Referendum sulla giustizia | Shutterstock - alanews

Giacomo Camelia di Giacomo Camelia

Nato a Carate Brianza nel 2000, laureato in Scienze Umanistiche per la Comunicazione presso l’Università degli Studi di Milano. Lavoro come redattore web dal 2024. Adoro il cinema e la musica anche se la mia passione più grande riguarda lo sport, il calcio in particolare

Roma, 2 marzo 2026 – In vista del referendum costituzionale previsto per il 22 e 23 marzo, gli italiani saranno chiamati a esprimersi su una legge che modifica significativamente l’assetto della magistratura in Italia, intervenendo su sette articoli fondamentali della Costituzione. La riforma propone un cambiamento strutturale con la separazione delle carriere tra giudici e pubblici ministeri, introducendo due Consigli superiori della magistratura distinti e una nuova Alta Corte disciplinare.

Referendum: modifiche costituzionali e separazione delle carriere

Il quesito referendario riguarda le modifiche agli articoli 87, 102, 104, 105, 106, 107 e 110 della Costituzione. In particolare, l’articolo 87 prevede che il Presidente della Repubblica presieda due Consigli superiori della magistratura: il Csm giudicante e il Csm requirente, sostituendo l’attuale Consiglio unico. Questa riforma sancisce la separazione delle carriere anche al vertice dell’autogoverno delle toghe.

L’articolo 102 introduce la separazione delle carriere direttamente nella Costituzione, stabilendo che le norme sull’ordinamento giudiziario devono disciplinare le differenti carriere dei magistrati giudicanti e requirenti, rendendo questo principio di distinzione un fondamento costituzionale e non più solo legislativo.

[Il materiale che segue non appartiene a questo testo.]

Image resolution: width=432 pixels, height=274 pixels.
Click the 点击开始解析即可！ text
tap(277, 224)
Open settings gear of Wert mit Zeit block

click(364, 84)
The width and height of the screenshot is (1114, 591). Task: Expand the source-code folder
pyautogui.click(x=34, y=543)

Nuovi meccanismi di selezione e controllo disciplinare

Secondo la modifica dell’articolo 104, i componenti dei due Consigli superiori non saranno più eletti, ma selezionati mediante estrazione a sorte da liste predisposte dal Parlamento e dalle magistrature, garantendo così un sistema più trasparente e meno politicizzato.

L’articolo 105 prevede la nascita di una Alta Corte Disciplinare composta da 15 membri, sia laici sia magistrati, scelti tramite nomina e sorteggio, affidando a questa nuova struttura le competenze disciplinari prima attribuite al Csm.

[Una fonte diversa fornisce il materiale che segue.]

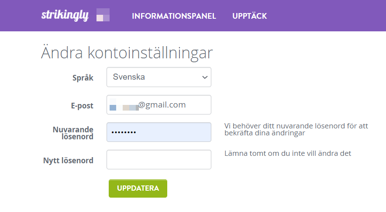Click the chevron arrow on Språk dropdown

204,77
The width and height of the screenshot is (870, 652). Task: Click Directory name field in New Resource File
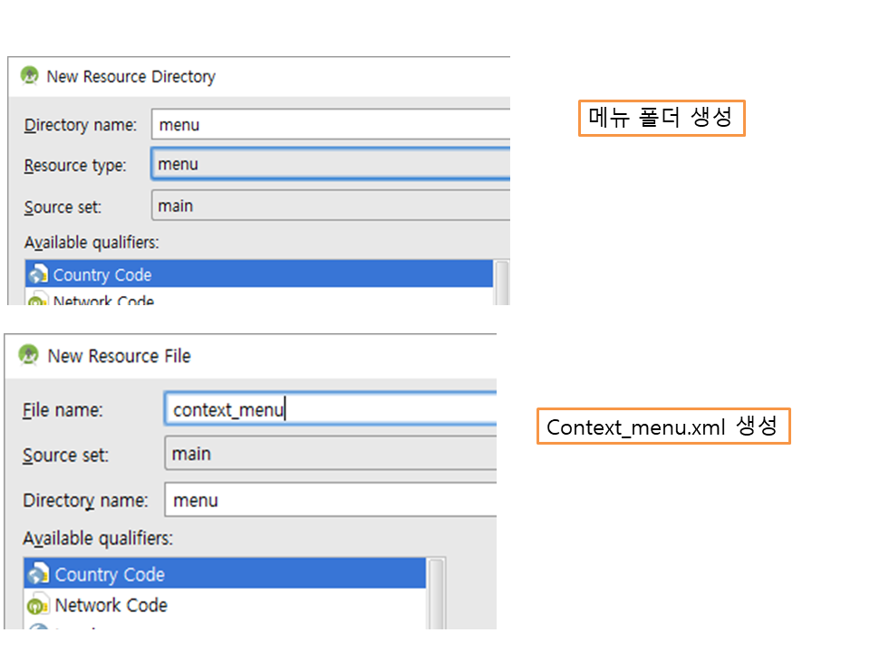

Ulteriori modifiche riguardano l’articolo 106, che amplia i requisiti per l’accesso alla Corte di Cassazione includendo magistrati requirenti con almeno 15 anni di servizio, e l’articolo 107, che attribuisce a ciascun Consiglio superiore il potere decisionale su trasferimenti e sospensioni legati alla propria carriera di appartenenza. Infine, l’articolo 110 modifica la terminologia prevedendo che il Ministro della Giustizia si rapporti con “ciascun” Consiglio superiore.

Questa riforma costituzionale segna un passo importante nell’evoluzione dell’ordinamento giudiziario italiano, con riflessi diretti sulla governance della magistratura e sul sistema disciplinare, temi al centro del dibattito istituzionale e civile in vista del voto di marzo.